[PROVIDED ENTRIES Boundary: Start]

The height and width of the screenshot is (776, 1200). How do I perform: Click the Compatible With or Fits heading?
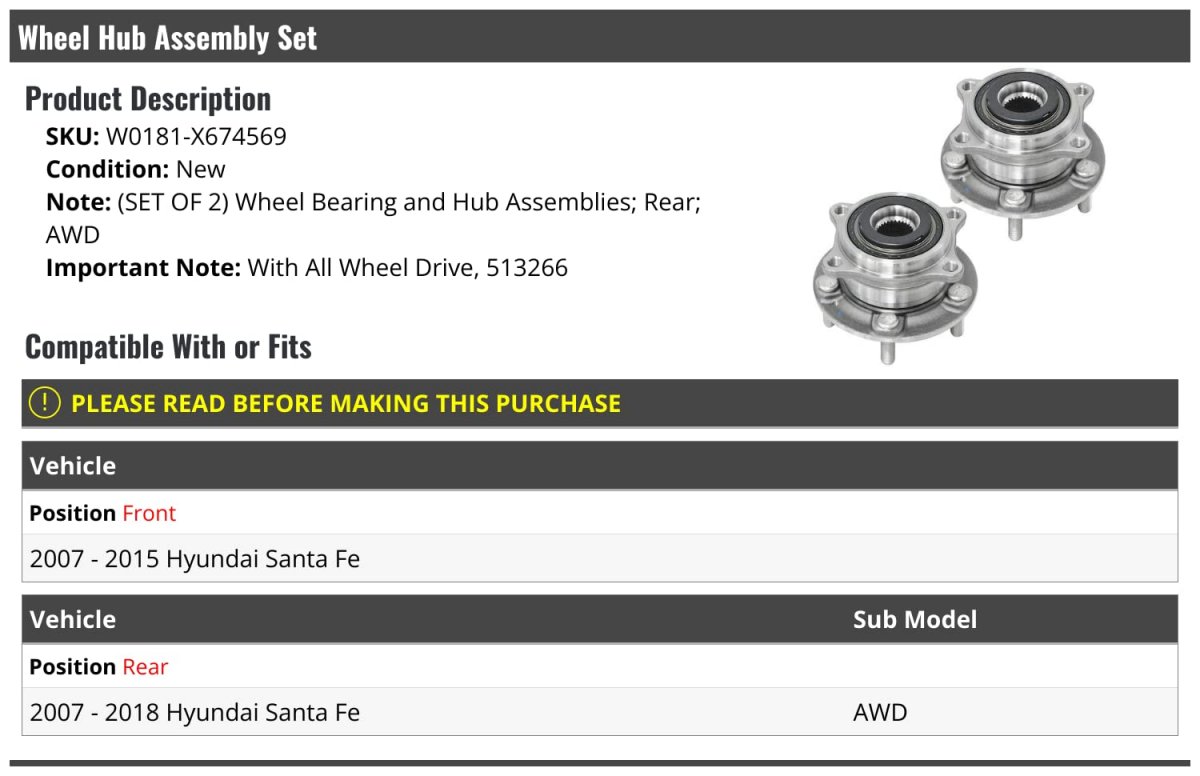(x=168, y=347)
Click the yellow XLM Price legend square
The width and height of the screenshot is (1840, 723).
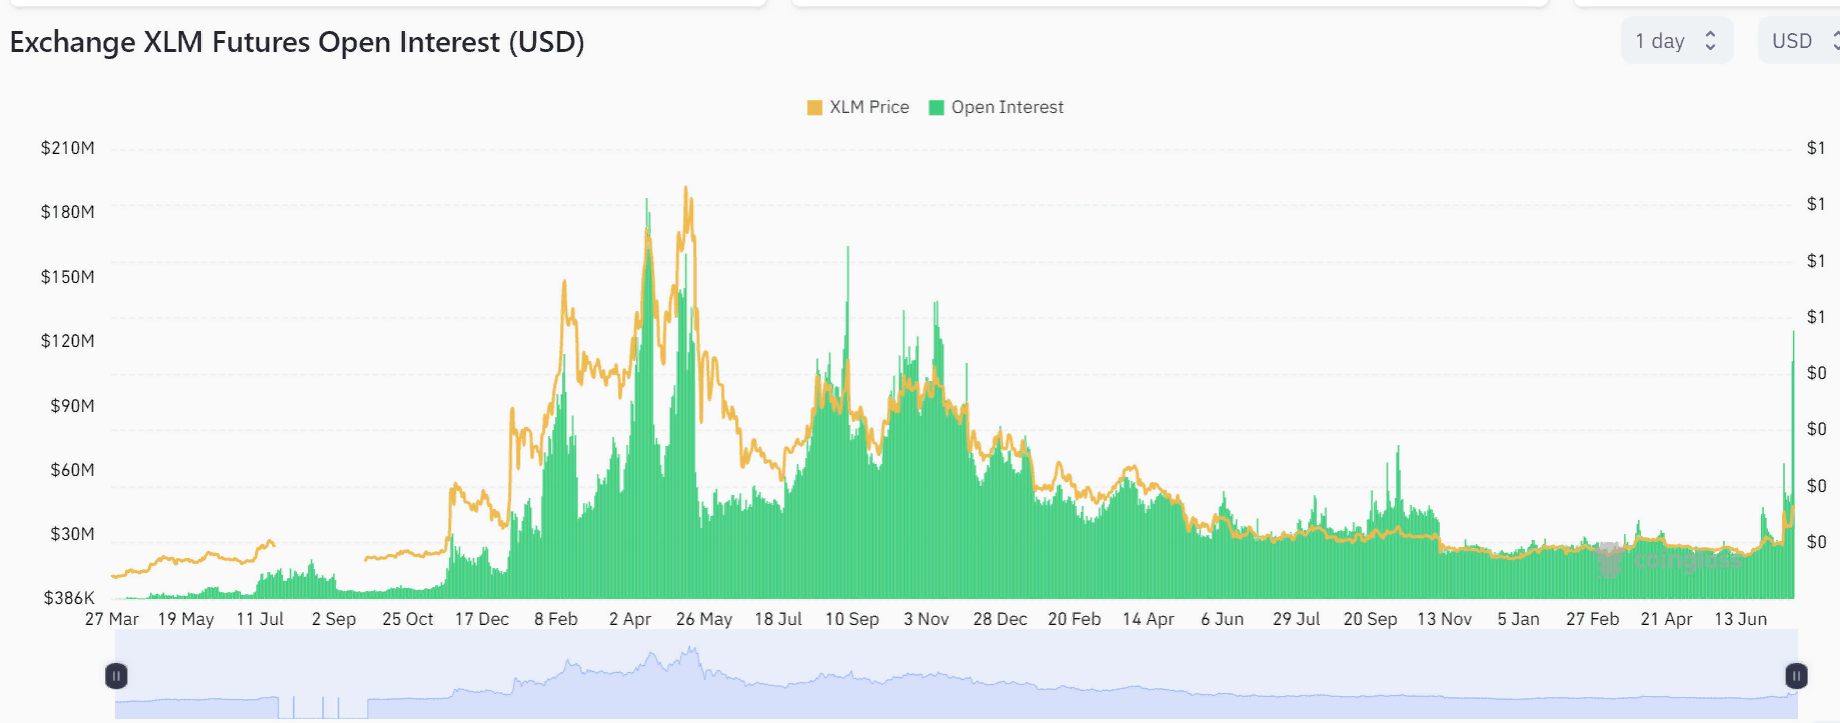click(814, 108)
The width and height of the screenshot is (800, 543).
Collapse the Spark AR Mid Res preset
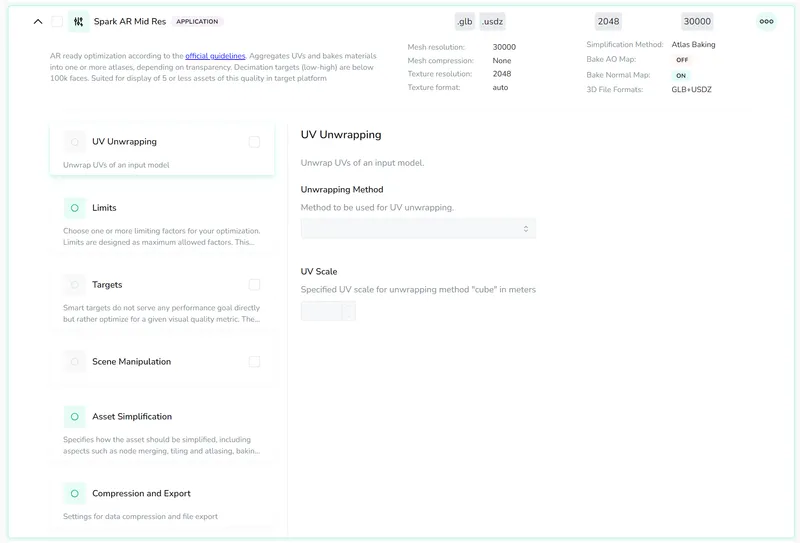(x=38, y=21)

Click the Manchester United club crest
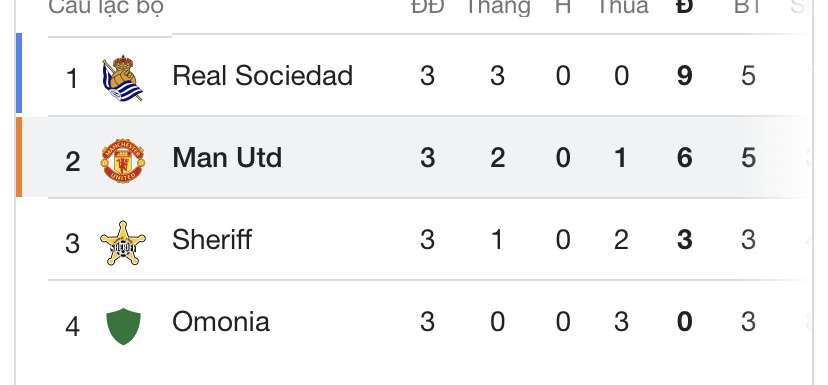123,161
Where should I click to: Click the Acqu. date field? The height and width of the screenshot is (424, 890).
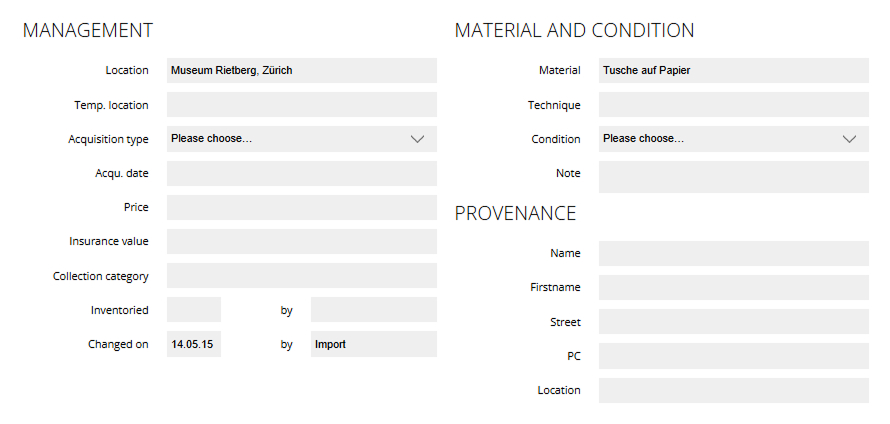coord(301,173)
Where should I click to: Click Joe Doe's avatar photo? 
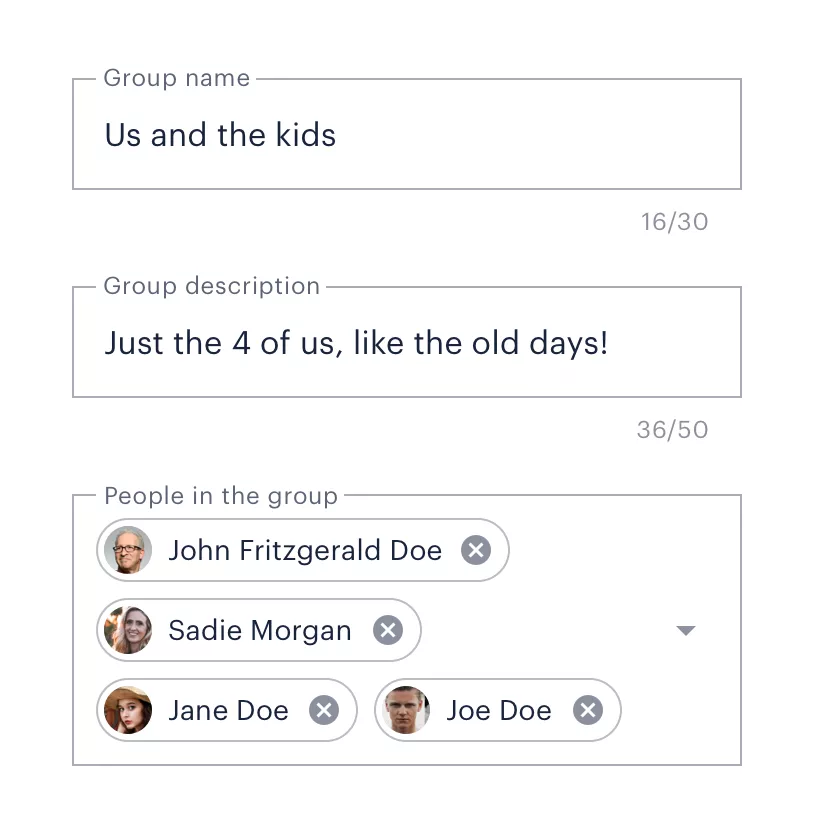[406, 710]
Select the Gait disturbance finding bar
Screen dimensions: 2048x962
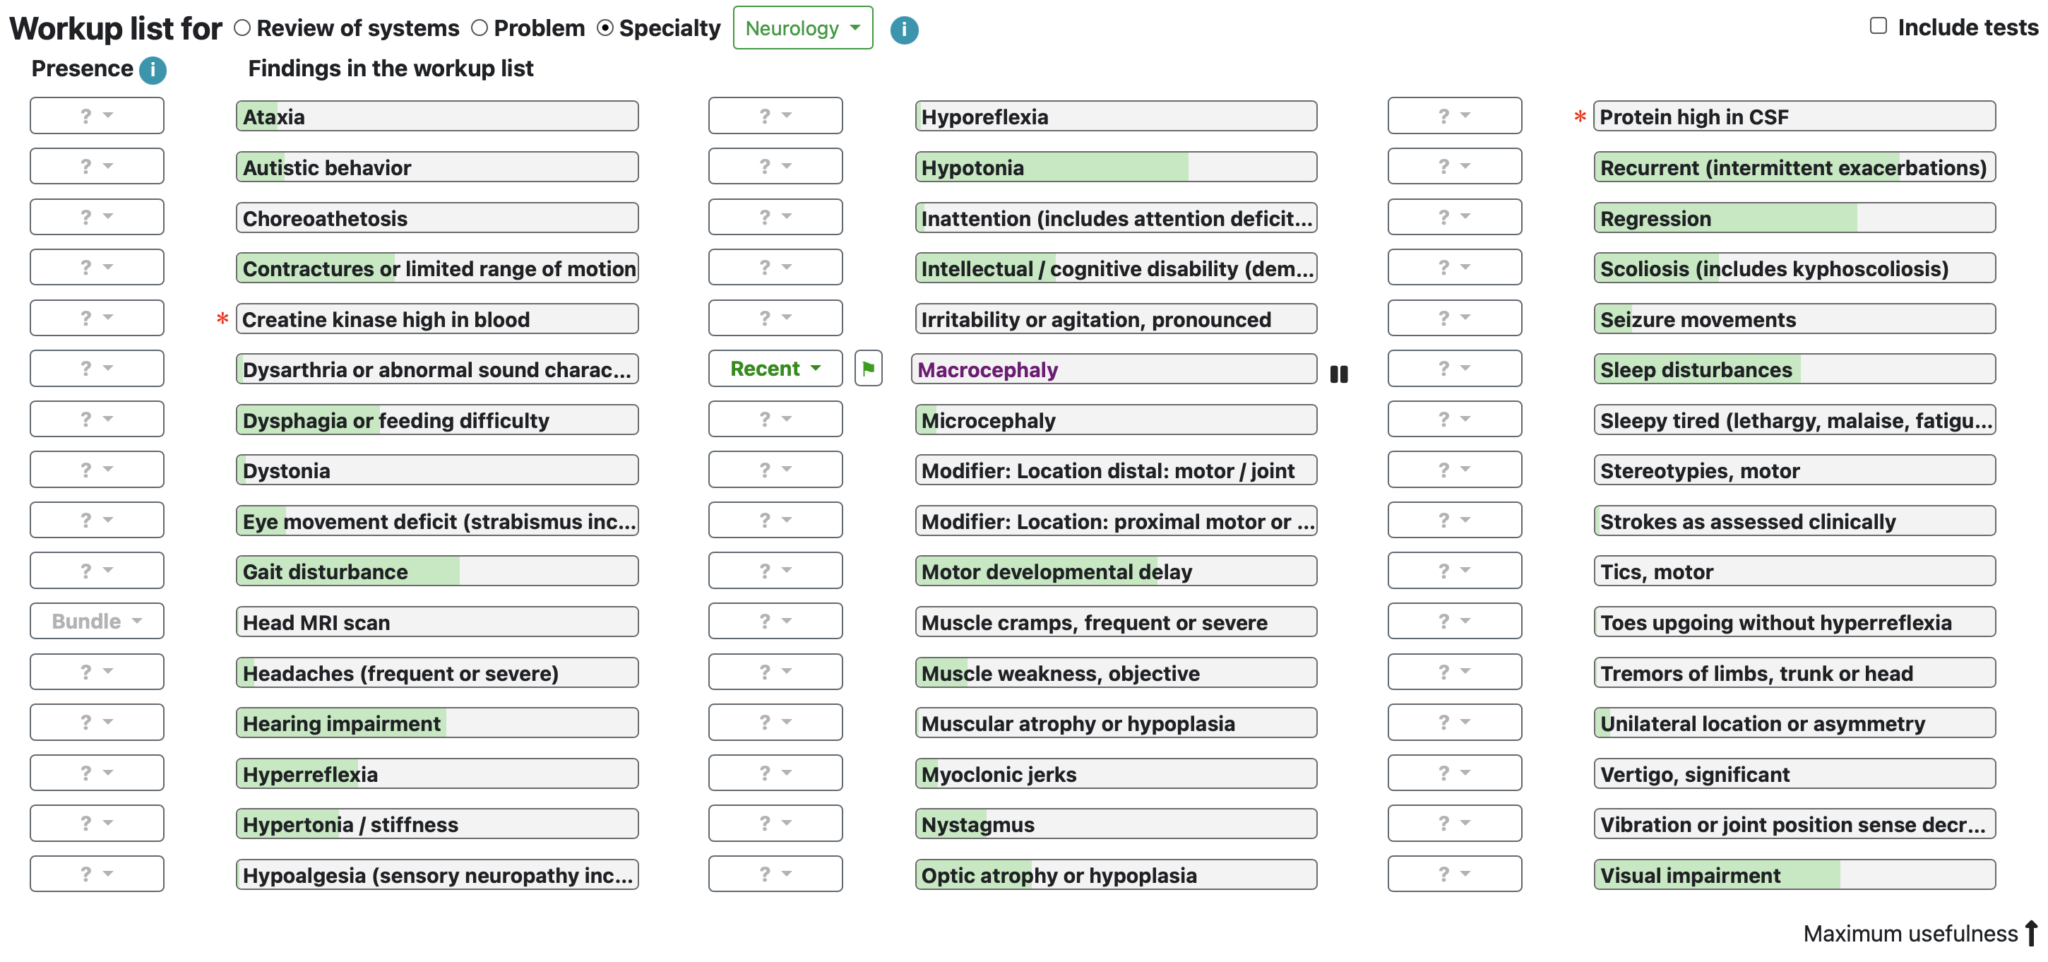[x=437, y=571]
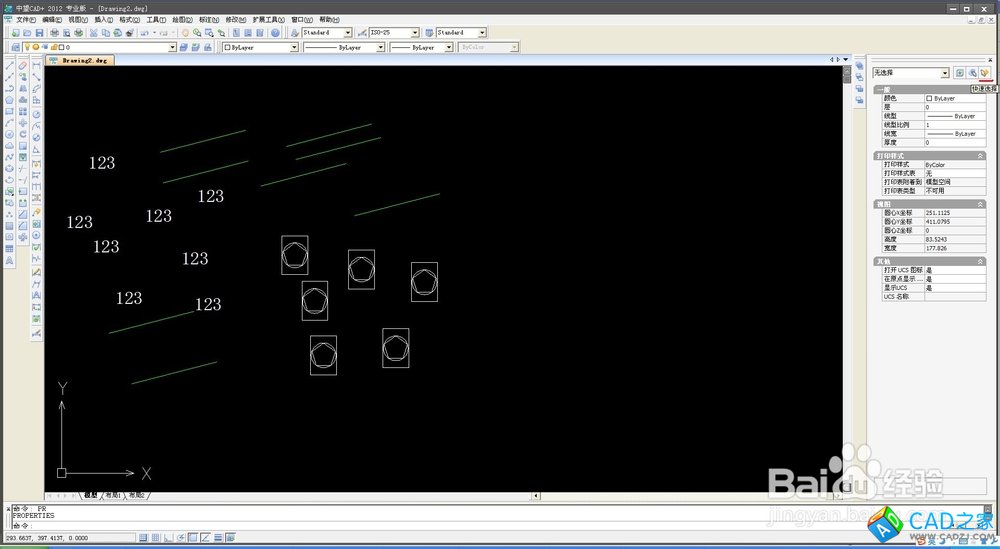Toggle Grid display in the status bar

(155, 538)
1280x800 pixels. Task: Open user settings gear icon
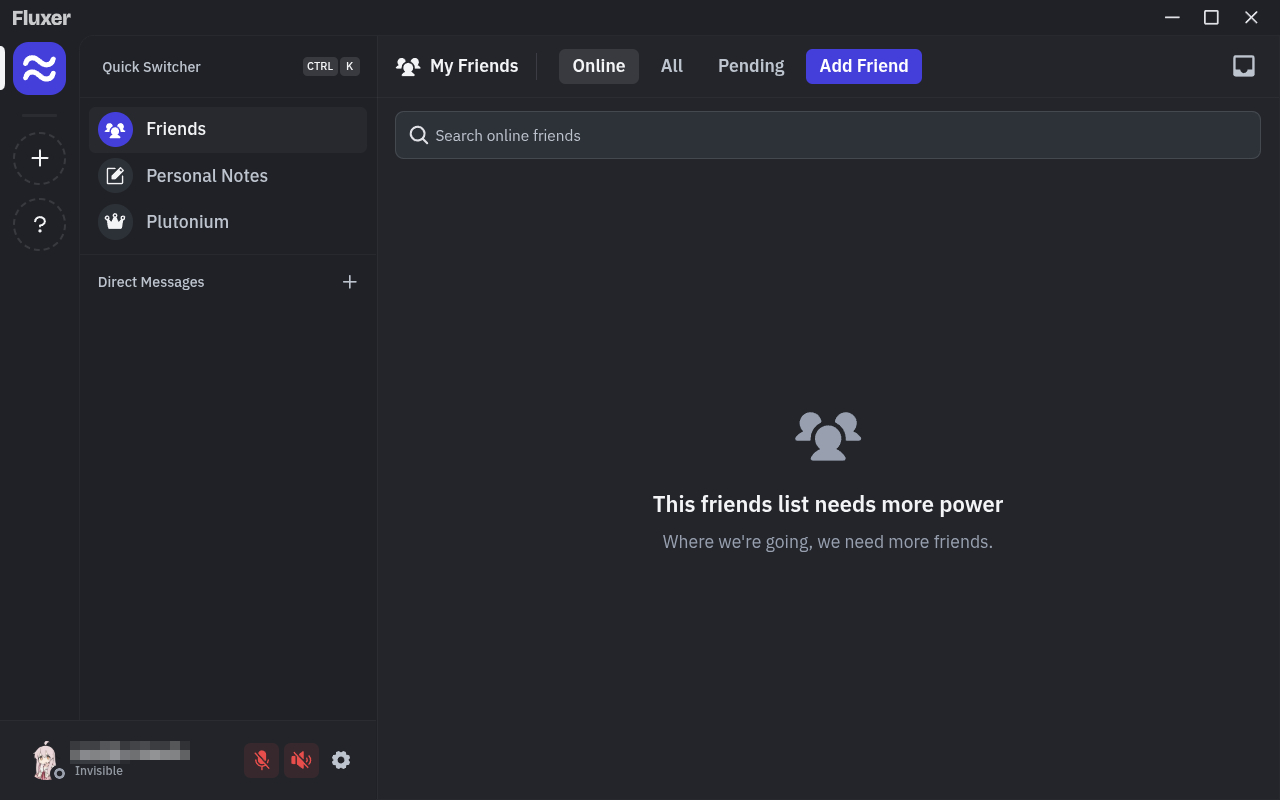click(341, 760)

[PROVIDED ENTRIES Boundary: End]

The lines wanted are those from the one with "Click the Manchester United club crest" to the end of the entries above, repeated exactly, both ends included. Leave out the pictures.

WRITTEN SOLUTION:
Click the Manchester United club crest
123,161
Where should I click to: Click the Acqu. date field? The height and width of the screenshot is (424, 890).
coord(301,173)
Where should I click to: Click Joe Doe's avatar photo? 
[406, 710]
Select the Gait disturbance finding bar
Screen dimensions: 2048x962
[x=437, y=571]
Toggle Grid display in the status bar

(155, 538)
1280x800 pixels. Task: Open user settings gear icon
click(341, 760)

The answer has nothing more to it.